In order to set the swap ratio, both companies perform a number of calculations about their financial situations. This may include metrics such as:

  • Book value
  • Earnings per share
  • Profits after tax
  • Dividends paid

The final swap ratio may also take into account factors such as the size of the companies and the target company’s long-term debts, as well as subjective aspects such as the companies’ reasoning for the M&A transaction.

What are Swap Ratios Used For?

Swap ratios are important because they make sure that investors in either of the two companies are relatively unaffected by the M&A transaction. Shareholders will be able to preserve the same relative value when their existing shares are converted into shares for the merged company.

Since the merged company has the shares of both the target and the acquiring company, shareholders in the target company will have their current equity diluted by the new shares. However, this diluting effect is offset by the combination of both companies’ assets and liabilities. As a result, not only will the shares have the same relative value, they will hopefully appreciate as a result of the merger.

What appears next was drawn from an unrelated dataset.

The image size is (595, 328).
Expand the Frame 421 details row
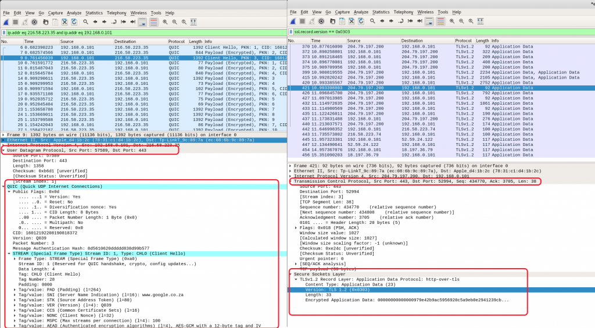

The swap ratio between the two companies’ shares is usually indicative of both companies’ relative size and value. If investors in the target company need to exchange multiple shares just to receive a single share in the acquiring company, then the acquiring company usually has a larger value and can have more influence during the negotiations. In addition, the swap ratio determines the influence that shareholders in both companies will have over the merged company and its board of directors.